Task-oriented Sequential Grounding in 3D Scenes

Zhuofan Zhang,Ziyu Zhu,Pengxiang Li,Tengyu Liu,Xiaojian Ma,Yixin Chen,Baoxiong Jia,Siyuan Huang,Qing Li
2024-08-08
Abstract:Grounding natural language in physical 3D environments is essential for the advancement of embodied artificial intelligence. Current datasets and models for 3D visual grounding predominantly focus on identifying and localizing objects from static, object-centric descriptions. These approaches do not adequately address the dynamic and sequential nature of task-oriented grounding necessary for practical applications. In this work, we propose a new task: Task-oriented Sequential Grounding in 3D scenes, wherein an agent must follow detailed step-by-step instructions to complete daily activities by locating a sequence of target objects in indoor scenes. To facilitate this task, we introduce SG3D, a large-scale dataset containing 22,346 tasks with 112,236 steps across 4,895 real-world 3D scenes. The dataset is constructed using a combination of RGB-D scans from various 3D scene datasets and an automated task generation pipeline, followed by human verification for quality assurance. We adapted three state-of-the-art 3D visual grounding models to the sequential grounding task and evaluated their performance on SG3D. Our results reveal that while these models perform well on traditional benchmarks, they face significant challenges with task-oriented sequential grounding, underscoring the need for further research in this area.

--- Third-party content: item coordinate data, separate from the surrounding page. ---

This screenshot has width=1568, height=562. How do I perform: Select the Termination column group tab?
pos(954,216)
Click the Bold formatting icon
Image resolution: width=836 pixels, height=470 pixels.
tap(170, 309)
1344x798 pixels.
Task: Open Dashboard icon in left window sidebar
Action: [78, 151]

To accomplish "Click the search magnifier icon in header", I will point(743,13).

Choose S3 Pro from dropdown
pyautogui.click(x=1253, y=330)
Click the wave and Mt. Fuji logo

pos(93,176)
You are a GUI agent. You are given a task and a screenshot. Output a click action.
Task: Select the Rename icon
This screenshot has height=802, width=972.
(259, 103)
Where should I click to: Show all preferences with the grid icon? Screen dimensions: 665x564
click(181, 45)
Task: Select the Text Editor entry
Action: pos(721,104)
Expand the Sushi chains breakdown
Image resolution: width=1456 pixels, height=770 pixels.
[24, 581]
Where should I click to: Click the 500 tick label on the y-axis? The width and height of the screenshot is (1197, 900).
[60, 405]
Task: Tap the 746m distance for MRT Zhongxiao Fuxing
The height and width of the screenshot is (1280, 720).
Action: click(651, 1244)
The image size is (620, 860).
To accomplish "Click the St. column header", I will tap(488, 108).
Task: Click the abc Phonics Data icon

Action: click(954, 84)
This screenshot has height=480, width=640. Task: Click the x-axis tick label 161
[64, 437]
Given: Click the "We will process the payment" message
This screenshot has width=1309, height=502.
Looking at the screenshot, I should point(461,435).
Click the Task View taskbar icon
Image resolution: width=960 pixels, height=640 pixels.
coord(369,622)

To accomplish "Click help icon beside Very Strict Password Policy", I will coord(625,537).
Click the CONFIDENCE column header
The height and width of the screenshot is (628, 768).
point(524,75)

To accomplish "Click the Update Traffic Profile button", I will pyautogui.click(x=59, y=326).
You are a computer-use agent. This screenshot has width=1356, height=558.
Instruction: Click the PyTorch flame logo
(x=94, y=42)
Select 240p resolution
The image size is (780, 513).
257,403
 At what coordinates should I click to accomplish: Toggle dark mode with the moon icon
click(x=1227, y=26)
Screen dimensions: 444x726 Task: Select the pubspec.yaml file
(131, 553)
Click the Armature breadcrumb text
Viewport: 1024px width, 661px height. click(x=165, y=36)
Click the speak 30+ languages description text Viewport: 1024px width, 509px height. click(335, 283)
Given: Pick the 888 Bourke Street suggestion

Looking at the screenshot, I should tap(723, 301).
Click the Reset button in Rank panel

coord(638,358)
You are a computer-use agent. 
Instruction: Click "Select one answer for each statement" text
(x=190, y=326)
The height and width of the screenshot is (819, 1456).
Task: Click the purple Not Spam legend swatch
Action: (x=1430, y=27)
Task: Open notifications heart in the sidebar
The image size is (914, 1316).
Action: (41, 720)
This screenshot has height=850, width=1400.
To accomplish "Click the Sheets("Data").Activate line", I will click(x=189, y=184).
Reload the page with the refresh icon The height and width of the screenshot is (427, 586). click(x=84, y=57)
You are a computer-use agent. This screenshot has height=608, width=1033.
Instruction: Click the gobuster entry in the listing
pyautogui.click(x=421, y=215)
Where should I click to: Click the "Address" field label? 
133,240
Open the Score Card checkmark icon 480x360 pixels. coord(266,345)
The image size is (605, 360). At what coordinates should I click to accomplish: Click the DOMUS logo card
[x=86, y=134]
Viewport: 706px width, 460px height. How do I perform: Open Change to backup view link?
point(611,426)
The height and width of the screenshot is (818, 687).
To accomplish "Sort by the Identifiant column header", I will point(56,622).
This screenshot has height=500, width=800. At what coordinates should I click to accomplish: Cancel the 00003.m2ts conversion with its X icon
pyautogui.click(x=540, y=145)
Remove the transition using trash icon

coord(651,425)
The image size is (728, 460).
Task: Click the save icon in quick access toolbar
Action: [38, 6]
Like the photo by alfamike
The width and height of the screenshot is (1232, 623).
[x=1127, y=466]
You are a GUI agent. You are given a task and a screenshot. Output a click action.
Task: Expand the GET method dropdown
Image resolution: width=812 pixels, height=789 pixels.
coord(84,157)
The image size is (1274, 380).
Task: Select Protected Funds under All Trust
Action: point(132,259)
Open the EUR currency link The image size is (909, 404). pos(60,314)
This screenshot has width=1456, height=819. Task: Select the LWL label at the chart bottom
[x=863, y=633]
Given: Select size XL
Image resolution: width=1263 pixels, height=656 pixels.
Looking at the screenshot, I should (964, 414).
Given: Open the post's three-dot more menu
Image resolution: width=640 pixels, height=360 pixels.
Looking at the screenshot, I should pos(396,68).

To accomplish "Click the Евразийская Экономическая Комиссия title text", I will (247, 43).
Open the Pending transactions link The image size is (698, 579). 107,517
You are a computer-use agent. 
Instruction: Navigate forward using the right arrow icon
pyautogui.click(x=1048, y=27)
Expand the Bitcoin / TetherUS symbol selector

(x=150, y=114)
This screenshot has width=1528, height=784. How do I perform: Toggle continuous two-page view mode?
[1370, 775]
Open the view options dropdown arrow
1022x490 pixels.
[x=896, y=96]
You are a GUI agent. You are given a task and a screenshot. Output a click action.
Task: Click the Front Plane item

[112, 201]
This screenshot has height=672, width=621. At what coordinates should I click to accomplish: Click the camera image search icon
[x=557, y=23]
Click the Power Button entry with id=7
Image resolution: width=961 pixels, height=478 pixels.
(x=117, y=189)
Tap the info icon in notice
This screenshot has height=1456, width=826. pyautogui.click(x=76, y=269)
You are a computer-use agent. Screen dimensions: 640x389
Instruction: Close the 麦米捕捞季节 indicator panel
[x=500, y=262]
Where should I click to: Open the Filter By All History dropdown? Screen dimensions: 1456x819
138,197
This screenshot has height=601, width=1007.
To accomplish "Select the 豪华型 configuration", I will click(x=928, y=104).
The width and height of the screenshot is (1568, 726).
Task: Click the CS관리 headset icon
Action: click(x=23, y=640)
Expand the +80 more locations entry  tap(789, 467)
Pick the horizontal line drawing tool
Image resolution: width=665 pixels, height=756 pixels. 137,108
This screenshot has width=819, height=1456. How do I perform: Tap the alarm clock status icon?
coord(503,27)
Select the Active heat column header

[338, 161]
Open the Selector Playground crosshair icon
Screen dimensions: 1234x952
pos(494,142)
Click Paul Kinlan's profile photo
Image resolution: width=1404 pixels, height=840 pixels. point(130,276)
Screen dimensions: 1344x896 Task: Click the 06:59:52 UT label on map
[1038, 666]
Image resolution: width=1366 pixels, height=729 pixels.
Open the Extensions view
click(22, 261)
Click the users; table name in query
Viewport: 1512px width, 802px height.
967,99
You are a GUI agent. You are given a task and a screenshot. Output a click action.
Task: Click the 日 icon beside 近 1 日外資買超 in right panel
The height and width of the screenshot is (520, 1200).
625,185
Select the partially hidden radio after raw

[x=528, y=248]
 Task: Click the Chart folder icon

Computer Vision and Pattern Recognition
What problem does this paper attempt to address?
The paper primarily addresses the new problem of Task-oriented Sequential Grounding in 3D Scenes (SG3D). Specifically, the research aims to enable agents to complete daily activities based on detailed step-by-step instructions, which requires the agent to find a series of target objects in indoor scenes. To achieve this goal, the paper contributes the following: 1. **Proposing a New Task**: A new task is proposed—Task-oriented Sequential Grounding in 3D Scenes. This task requires the agent to understand each step of the plan and identify the target objects in context, as a single step may not be sufficient to distinguish the target object from other similar objects. 2. **Constructing a Large-scale Dataset**: A large-scale dataset named SG3D is constructed, which includes 22,346 tasks, 112,236 steps, and 4,895 real-world 3D scenes. These scenes are obtained from RGB-D scan data from different 3D scene datasets and are created through an automated task generation pipeline and manual verification process to ensure high-quality tasks. 3. **Evaluating Existing Models**: Three state-of-the-art 3D visual grounding models (3D-VisTA, PQ3D, and LEO) are applied to the sequential grounding task and evaluated on the SG3D dataset. Experimental results show that although these models perform well on traditional benchmarks, they still face significant challenges in task-oriented sequential grounding. In summary, this paper aims to bridge the gap between existing 2D visual grounding methods and the task-driven, sequential object grounding required in real-world applications. By constructing a large-scale real-world dataset and evaluating existing models, it provides new research directions and technical foundations for task-oriented sequential grounding in 3D scenes.